On March 28, 2026, Lin made his NPB debut in a 11–0 loss to the Chiba Lotte Marines, going 1-for-4 with a single off Haruya Tanaka. On April 8, Lin faced off against fellow Taiwanese national Hsu Jo-hsi of the Fukuoka SoftBank Hawks, a match-up highly anticipated in Taiwan. Lin went 1-for-3 with a single, extending his streak of 9 consecutive game with a hit. This streak ended the next day, on the 9th, where Lin was only able to draw a walk and go 0-for-2. On April 12, Lin hit his first NPB home run, a walk-off homer off Sam Long of the Marines in the 10th inning. On April 25, Lin hit his second NPB home run off Masaya Nishigaki of the Tohoku Rakuten Golden Eagles, going 3-for-4 with 4 RBIs. After a stint with the second team, Lin hit his first home run in 77 days on July 11, against Sachiya Yamasaki of the Hokkaido Nippon-Ham Fighters. The following day, Lin hit two home runs, both coming against Ren Fukushima of the Fighters, earning him his first multi-homer game in Japan.

== International career ==
Lin represented Chinese Taipei at the 2015 U-18 Baseball World Cup and the 2016 U-23 Baseball World Cup.

On September 2, 2022, Lin was invited to play for Argentina in the 2023 World Baseball Classic qualifiers, but he declined, citing that he had just healed from an injury.

On January 13, 2023, Lin was selected on Chinese Taipei's 36-man preliminary roster for the 2023 World Baseball Classic, but was dropped for the final 30-man roster, with the Chinese Taipei's manager citing Lin's defensive issues.

Lin played for Chinese Taipei in the 2022 Asian Games, where on October 2, 2023, he hit a crucial triple against Moon Dong-ju to score Chinese Taipei's first run of a 4–0 win against South Korea. Chinese Taipei eventually lost to South Korea in the championship game on October 7, resulting in a second-place finish.

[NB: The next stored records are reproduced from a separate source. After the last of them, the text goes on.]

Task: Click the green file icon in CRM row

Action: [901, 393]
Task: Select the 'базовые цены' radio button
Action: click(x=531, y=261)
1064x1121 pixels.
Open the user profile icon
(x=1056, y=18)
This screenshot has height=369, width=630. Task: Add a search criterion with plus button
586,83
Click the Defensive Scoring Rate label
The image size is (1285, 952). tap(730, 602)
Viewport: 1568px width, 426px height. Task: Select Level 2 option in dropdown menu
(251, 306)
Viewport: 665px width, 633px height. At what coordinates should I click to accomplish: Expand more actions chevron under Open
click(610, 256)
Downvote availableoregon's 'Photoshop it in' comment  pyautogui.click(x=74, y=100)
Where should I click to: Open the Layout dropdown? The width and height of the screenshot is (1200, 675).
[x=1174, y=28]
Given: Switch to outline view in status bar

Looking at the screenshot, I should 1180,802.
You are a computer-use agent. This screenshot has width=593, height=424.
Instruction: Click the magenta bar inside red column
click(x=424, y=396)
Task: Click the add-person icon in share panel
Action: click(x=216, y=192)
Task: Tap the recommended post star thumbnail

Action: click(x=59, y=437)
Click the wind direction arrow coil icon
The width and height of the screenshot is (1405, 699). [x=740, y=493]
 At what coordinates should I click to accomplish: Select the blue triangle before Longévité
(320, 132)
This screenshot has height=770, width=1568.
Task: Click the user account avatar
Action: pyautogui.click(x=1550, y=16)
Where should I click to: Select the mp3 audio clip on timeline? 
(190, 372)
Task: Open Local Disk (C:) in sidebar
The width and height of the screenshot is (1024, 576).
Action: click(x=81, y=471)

On October 7, 2024, Lin was selected to play for Chinese Taipei in the 2024 WBSC Premier12. On November 23, in a game against Japan, Lin came off the bench in the sixth inning, and hit a home run off Rikuto Yokoyama in the 9th. However, Chinese Taipei lost the game 6–9. On November 24, in the sixth inning of the championship game against Japan's Chihiro Sumida, Lin hit a fly ball into the right-field stands near the foul pole, but the ball was confirmed to be foul. Lin subsequently struck out.

Lin played in the 2026 World Baseball Classic, but struggled to a 1-for-15 record and 4 strikeouts.